【ハンガリー・ブダペスト29日(日本時間30日)発】柔道の世界選手権2日目、女子52キロ級で初出場の志々目愛(23=了徳寺学園職)が、同じく初出場の角田夏実(25=同)との日本人対決を制し、初優勝を飾った。

 志々目は準決勝でリオ五輪金メダリストで世界ランキング1位のケルメンディ(26=コソボ)を延長9分30秒の死闘の末に撃破。所属の先輩で手の内を知り尽くした角田との決勝では、角田得意の寝技のチャンスを与えない。さらには奥襟を持って十八番の内股で一本勝ち。自分の柔道に徹して世界の頂点に立った。
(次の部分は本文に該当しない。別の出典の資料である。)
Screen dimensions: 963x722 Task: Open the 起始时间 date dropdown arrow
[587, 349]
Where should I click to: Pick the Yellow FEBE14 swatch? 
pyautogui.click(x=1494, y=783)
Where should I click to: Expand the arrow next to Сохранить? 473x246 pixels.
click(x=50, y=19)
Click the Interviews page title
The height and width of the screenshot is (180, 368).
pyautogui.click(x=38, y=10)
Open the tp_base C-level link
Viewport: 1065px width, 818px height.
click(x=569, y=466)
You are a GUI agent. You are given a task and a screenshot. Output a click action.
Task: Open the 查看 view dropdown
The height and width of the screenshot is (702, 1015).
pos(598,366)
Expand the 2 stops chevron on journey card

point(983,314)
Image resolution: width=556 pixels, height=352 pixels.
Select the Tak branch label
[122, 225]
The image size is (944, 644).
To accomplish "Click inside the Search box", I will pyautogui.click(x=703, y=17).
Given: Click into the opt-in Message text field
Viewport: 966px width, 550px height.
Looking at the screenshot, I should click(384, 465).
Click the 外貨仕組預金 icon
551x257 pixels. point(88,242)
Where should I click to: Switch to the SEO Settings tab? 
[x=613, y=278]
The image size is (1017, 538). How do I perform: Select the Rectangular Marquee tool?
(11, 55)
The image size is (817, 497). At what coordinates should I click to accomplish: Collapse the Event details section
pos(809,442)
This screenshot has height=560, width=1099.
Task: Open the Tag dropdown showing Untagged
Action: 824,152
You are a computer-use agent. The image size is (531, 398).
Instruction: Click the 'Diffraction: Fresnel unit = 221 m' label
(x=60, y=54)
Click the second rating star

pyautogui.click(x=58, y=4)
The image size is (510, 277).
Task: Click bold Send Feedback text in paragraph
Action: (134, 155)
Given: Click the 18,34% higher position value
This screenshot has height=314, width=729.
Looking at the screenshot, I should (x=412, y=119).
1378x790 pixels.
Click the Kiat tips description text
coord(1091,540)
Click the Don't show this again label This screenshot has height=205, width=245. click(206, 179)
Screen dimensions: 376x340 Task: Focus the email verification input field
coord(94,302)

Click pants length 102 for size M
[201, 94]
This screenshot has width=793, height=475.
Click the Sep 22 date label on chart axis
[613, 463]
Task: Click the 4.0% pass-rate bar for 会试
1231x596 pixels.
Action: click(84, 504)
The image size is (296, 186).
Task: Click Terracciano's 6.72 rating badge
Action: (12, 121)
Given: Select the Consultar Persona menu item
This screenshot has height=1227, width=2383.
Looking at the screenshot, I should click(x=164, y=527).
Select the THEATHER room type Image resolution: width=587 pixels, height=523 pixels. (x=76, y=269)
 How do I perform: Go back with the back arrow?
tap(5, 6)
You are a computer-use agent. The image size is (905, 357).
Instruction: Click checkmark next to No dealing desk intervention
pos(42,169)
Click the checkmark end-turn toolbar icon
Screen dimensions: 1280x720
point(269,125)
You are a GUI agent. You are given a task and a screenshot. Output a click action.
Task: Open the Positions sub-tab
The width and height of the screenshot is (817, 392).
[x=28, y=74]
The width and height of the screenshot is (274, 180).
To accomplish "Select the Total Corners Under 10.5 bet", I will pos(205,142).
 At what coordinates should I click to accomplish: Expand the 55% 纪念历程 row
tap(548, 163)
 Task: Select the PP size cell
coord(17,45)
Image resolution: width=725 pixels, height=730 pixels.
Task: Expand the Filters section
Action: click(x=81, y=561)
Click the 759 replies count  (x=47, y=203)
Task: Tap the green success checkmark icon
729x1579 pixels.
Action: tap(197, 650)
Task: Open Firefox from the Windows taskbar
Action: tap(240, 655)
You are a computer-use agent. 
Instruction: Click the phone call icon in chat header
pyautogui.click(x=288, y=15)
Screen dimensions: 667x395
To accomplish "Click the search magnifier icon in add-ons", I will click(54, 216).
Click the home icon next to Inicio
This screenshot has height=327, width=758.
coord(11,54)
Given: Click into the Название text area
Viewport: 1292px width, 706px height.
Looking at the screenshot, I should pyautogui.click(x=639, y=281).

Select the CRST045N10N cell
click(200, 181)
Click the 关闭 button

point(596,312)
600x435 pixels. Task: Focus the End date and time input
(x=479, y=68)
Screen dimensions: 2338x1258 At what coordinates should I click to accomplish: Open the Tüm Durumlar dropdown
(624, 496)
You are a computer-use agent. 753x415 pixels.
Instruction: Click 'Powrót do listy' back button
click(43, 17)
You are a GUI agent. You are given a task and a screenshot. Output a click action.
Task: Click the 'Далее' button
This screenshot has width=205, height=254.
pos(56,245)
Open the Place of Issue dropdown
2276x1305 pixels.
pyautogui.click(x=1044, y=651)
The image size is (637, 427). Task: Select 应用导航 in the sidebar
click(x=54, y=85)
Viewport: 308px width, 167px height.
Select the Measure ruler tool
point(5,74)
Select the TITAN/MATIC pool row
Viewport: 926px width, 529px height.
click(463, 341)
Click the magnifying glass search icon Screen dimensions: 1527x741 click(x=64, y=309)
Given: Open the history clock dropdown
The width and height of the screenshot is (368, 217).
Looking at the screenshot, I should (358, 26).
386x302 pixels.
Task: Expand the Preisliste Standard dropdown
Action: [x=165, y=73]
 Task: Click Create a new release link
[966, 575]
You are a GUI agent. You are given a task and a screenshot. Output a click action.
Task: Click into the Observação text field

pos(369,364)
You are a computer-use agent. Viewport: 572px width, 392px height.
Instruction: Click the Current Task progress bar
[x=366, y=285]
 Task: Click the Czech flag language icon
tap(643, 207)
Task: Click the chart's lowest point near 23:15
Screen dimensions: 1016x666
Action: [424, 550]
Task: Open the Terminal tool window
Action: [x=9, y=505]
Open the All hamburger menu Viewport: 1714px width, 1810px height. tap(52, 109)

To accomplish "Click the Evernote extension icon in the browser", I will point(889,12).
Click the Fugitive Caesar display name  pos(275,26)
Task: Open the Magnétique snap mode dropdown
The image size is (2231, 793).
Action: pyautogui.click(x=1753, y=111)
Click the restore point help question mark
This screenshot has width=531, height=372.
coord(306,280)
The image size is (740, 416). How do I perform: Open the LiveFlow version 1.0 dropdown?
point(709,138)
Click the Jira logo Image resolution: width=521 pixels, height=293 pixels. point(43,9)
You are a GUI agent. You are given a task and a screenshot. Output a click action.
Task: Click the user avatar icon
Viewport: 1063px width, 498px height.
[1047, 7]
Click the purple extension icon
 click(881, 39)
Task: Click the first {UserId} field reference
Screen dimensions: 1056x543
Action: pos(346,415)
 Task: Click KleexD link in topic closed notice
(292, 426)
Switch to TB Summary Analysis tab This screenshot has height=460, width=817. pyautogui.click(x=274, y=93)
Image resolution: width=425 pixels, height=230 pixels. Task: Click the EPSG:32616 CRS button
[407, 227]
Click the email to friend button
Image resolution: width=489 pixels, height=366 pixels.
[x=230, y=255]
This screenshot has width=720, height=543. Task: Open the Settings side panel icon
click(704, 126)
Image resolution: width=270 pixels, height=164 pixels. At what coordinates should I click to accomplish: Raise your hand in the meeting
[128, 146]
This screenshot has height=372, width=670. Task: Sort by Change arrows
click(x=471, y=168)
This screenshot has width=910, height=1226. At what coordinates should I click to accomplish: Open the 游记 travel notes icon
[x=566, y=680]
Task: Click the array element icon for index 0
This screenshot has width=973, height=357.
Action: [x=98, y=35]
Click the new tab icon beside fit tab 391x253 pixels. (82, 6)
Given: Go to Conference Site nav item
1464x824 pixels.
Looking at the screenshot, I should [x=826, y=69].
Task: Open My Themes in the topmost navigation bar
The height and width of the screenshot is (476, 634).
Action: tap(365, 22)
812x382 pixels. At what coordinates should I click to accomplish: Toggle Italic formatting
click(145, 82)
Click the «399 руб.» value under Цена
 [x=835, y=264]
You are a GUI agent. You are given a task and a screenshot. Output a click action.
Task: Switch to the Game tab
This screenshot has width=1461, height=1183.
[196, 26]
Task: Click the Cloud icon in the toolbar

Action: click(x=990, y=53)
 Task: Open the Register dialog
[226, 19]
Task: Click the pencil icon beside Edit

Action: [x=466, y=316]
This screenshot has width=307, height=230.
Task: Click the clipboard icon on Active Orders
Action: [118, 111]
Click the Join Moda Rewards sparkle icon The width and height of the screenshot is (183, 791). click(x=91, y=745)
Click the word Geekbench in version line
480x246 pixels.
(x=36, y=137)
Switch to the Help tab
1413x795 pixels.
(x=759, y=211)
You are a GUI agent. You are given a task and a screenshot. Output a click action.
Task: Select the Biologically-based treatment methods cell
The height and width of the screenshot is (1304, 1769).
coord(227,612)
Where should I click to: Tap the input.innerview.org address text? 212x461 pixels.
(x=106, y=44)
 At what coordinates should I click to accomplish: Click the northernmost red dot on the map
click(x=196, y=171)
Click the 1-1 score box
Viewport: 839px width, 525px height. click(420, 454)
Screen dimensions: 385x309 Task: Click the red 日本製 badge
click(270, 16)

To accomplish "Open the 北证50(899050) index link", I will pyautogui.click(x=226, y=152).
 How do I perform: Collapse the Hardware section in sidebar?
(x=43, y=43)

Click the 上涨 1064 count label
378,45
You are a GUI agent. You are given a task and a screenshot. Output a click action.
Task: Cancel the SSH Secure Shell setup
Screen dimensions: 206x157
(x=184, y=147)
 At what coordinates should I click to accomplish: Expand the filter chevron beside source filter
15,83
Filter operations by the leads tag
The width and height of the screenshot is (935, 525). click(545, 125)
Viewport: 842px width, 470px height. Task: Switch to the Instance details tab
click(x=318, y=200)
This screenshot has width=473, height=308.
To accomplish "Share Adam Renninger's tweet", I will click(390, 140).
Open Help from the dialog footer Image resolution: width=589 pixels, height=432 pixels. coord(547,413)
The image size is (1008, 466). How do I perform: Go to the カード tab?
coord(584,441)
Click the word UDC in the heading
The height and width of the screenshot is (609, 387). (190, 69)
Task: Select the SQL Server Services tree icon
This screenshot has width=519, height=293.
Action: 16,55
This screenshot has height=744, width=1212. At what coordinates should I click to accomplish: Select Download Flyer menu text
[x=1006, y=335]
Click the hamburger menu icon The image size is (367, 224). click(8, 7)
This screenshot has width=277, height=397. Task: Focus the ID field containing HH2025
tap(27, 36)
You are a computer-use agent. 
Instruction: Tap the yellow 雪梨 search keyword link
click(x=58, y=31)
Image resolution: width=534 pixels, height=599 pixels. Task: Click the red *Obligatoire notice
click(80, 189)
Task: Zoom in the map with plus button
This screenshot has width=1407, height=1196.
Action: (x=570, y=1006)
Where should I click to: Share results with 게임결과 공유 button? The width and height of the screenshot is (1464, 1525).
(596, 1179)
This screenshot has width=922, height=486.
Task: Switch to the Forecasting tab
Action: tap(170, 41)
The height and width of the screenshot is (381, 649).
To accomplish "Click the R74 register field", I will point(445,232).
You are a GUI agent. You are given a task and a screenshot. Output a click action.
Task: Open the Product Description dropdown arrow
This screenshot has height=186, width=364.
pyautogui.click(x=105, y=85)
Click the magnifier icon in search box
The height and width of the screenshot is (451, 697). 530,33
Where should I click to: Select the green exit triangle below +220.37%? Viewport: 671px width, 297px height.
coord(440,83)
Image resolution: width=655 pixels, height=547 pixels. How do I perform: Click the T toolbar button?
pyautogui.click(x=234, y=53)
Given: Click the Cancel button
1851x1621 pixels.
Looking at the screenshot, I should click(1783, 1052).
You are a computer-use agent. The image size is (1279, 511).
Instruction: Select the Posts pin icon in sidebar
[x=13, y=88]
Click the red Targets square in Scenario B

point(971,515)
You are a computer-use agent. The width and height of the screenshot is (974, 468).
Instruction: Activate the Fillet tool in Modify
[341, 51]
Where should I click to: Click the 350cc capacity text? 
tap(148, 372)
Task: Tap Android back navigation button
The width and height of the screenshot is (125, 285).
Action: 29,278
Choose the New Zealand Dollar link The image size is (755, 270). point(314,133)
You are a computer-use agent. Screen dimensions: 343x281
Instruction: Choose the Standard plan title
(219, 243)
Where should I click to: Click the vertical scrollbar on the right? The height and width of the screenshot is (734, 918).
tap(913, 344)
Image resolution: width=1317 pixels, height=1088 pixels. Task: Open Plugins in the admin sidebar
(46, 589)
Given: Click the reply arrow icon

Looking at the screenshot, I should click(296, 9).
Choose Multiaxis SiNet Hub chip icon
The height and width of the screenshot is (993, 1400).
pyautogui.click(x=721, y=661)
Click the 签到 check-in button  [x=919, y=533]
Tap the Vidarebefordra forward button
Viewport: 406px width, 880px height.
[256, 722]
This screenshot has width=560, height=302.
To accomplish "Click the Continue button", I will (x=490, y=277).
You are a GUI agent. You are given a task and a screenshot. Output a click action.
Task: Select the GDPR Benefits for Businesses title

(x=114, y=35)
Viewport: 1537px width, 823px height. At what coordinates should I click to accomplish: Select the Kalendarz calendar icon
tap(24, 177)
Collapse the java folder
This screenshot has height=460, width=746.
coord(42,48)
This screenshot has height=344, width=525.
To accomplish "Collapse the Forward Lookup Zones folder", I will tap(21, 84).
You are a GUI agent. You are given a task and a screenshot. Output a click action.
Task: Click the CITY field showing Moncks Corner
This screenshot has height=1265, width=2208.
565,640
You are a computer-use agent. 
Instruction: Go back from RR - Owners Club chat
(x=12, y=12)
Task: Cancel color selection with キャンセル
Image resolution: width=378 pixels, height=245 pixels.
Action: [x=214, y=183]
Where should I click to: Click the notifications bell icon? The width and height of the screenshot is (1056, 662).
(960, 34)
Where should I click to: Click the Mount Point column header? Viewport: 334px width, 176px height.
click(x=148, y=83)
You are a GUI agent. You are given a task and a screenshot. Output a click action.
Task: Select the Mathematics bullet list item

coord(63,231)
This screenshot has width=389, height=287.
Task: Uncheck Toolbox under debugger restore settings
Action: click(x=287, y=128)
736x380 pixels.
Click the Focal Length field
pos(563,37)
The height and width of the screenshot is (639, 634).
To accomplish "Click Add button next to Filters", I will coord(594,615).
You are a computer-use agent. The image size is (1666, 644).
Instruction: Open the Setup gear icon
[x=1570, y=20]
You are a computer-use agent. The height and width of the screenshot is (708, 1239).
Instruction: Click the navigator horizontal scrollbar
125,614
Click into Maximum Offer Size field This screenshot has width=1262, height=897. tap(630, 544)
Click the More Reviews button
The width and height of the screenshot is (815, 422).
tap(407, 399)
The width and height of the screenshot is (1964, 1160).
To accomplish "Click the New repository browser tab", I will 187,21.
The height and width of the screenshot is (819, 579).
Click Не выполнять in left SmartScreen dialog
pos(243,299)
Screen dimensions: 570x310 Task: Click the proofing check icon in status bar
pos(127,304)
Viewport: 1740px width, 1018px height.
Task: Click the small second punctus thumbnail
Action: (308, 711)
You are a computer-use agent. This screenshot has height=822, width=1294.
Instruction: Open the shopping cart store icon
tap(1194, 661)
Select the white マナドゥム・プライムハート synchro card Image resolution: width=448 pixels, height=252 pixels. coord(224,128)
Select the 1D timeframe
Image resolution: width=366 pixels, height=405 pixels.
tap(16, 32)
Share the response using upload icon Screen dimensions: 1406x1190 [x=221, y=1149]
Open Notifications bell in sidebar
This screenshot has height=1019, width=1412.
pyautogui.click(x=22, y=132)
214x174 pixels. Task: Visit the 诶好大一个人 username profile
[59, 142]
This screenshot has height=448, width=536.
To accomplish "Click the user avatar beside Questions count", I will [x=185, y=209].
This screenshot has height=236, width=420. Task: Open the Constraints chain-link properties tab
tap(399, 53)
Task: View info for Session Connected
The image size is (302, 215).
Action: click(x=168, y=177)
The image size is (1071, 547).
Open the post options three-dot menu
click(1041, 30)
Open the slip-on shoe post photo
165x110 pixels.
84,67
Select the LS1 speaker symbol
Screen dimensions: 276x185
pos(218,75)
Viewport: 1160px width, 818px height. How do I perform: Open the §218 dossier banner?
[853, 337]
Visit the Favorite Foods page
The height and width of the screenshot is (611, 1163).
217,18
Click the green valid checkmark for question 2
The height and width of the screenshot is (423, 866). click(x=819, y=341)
 志々目は「ケルメンディ選手を倒した日本人はいないので、絶対に倒してやろうと思っていた。今まで悔しい思いをしてきたので、世界一になれてうれしい」と歓喜の涙を流した。

 兄は2015年大会で男子60キロ級銅メダルの徹(25=了徳寺学園職)。その兄の影響で柔道を始めた志々目が、初出場の大舞台で兄の成績を超えてみせた。

 一方、ヒザの故障を抱えながら決勝に進んだ角田は悔し涙。それでも「しっかり寝技をやってきて良かった」と東京五輪へ向けて前を向いた。